___ TASK DATA
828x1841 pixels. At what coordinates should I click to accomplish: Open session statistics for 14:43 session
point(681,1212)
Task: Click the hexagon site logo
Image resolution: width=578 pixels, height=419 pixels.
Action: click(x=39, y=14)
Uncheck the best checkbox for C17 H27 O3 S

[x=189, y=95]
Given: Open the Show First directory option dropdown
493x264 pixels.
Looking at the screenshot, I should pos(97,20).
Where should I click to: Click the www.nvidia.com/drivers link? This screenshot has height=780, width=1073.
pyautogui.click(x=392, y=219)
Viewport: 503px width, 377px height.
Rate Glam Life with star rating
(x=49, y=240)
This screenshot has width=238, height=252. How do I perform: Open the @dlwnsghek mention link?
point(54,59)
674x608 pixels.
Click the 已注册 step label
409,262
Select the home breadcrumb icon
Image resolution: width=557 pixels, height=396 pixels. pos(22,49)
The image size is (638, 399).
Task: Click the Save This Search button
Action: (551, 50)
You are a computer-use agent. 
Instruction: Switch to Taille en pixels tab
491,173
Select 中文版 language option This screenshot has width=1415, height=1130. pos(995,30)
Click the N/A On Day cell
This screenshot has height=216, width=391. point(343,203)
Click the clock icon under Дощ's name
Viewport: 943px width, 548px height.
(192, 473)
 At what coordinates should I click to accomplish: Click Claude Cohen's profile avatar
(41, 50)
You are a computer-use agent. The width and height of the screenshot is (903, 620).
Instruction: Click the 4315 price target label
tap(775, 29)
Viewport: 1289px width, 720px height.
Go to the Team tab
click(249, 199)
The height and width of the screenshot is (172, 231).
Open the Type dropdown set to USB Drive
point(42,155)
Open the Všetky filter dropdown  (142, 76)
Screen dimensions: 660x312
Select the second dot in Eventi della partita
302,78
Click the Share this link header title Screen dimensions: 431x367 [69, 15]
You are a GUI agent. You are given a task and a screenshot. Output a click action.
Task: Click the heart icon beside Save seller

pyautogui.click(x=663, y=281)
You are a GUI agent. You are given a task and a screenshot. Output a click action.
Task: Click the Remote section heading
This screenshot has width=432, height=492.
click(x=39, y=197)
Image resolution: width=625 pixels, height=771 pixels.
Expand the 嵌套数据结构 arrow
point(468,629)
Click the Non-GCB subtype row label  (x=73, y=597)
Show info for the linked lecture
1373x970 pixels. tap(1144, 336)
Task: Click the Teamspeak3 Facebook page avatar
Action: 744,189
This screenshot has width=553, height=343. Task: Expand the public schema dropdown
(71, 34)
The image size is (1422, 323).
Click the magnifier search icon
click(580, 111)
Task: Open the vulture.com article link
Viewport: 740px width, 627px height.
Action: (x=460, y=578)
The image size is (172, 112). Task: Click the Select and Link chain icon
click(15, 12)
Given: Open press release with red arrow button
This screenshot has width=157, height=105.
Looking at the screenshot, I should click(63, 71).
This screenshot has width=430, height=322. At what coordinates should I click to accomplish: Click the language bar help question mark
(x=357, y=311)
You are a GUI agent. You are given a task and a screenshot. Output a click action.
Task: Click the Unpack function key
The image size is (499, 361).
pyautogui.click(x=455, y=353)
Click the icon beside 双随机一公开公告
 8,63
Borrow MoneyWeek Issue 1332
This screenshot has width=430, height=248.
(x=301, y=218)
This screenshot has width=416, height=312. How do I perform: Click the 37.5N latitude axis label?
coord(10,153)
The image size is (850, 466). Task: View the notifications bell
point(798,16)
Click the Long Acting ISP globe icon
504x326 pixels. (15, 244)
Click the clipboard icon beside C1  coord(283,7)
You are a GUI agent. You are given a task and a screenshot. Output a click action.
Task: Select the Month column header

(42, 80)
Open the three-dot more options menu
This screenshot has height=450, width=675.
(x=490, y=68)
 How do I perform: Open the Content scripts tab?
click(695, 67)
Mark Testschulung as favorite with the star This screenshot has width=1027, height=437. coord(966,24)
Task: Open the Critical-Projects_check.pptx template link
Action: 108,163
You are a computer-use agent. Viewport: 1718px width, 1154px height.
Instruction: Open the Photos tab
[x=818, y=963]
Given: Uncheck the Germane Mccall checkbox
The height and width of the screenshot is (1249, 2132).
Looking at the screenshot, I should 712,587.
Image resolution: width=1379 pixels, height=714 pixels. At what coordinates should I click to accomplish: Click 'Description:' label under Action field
______
All that is needed is the exact run of lines above from the line containing "Click the Non-GCB" through the line containing "Task: Click the Unpack function key", both of them included.

#### EXERCISE RESPONSE
Click the Non-GCB subtype row label  (x=73, y=597)
Show info for the linked lecture
1373x970 pixels. tap(1144, 336)
Task: Click the Teamspeak3 Facebook page avatar
Action: 744,189
This screenshot has width=553, height=343. Task: Expand the public schema dropdown
(71, 34)
The image size is (1422, 323).
Click the magnifier search icon
click(580, 111)
Task: Open the vulture.com article link
Viewport: 740px width, 627px height.
Action: (x=460, y=578)
The image size is (172, 112). Task: Click the Select and Link chain icon
click(15, 12)
Given: Open press release with red arrow button
This screenshot has width=157, height=105.
Looking at the screenshot, I should click(63, 71).
This screenshot has width=430, height=322. At what coordinates should I click to accomplish: Click the language bar help question mark
(x=357, y=311)
You are a GUI agent. You are given a task and a screenshot. Output a click action.
Task: Click the Unpack function key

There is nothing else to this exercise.